決まらなかった令息令嬢は12才からの夜会参加で、自分達からも働きかけて、相手を見つけなければならない。夜会の目的も、茶会と大して変わらない。貴族としての横の繋がり、仕事を通しての上下貴族の縦の繋がりを求め、情報収集や商売敵への牽制、世情把握等……、違うのはここに来るのは母親だけではなく、父親も来るということだ。母親達の闘いよりも、もっと苛烈で底が深い闘いを男達はワイン片手に、にこやかな笑みのまま、静かに繰り広げているのだ。また男親同士が気が合えば、多少の身分差があっても、縁談が成立する場合が乗馬の会や、夜会では発生する。
……と、ここまで色々社交を重ねても15才まで婚約者を見つけられなかった者は、王命で学院に集められる。男の成人は18才だから、学院にいる令息は婚約者者捜しも配偶者捜しも、焦ってはいない。貴族の婚姻は政略結婚が主だから、10才20才年下の令嬢との結婚でもいいのだから、令息の親達も慌てて相手を探すことはしない。だから貴族の子息達は半分遊び感覚で学院生活を楽しむ者が殆どだった。
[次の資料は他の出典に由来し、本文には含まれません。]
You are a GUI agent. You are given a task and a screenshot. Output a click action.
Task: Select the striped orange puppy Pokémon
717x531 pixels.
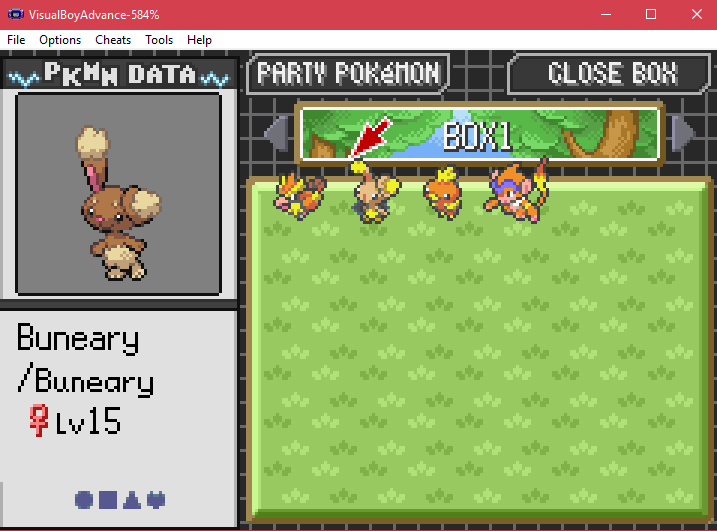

しかし……これが女だと話は変わってくる。女の成人は男よりも2才も早い16才だ。だから学院に入る令嬢はハッキリと……売れ残りの烙印を押されてしまったことになる。貴族の婚姻は政略結婚が主なのに、それでも婚約者がいないということは、令嬢にも令嬢の家にも問題があると、知らしめることになってしまう。だから学院に集められた令嬢達や令嬢達の親は、それはもう血眼になって、相手を探すことに奔走するのだ。
リアージュは4月生まれだから、後数日で16才になる。子どもの頃のリアージュは我が儘で自分が世界で一番可愛い”お姫様”だと信じていて、リアージュの母の友人宅でも身分差のある夫人宅でも、まともな社交は出来た試しがなかった。リアージュの母親はリアージュが7才の頃に亡くなっているし、それ以来リアージュは社交には一度も参加していない。だから社交界ではヒィー男爵家の一人娘は、家の為に働くことを嫌う、怠惰で性格の悪い娘だと知れ渡っていた。
ヒィー男爵には内縁の妻との子の中に男子がいるが、ヒィー男爵自身が婿養子の身なので、リアージュが養子縁組を認めない限り、男爵位を継げるのは、ヒィー男爵夫人の唯一残したリアージュしかいない。先代との約束のため、一応リアージュの父親であるヒィー男爵は、……それはもう死に物狂いになって、”ヒィー男爵家の婿”を探すためにリアージュを社交に連れ回ったのだ。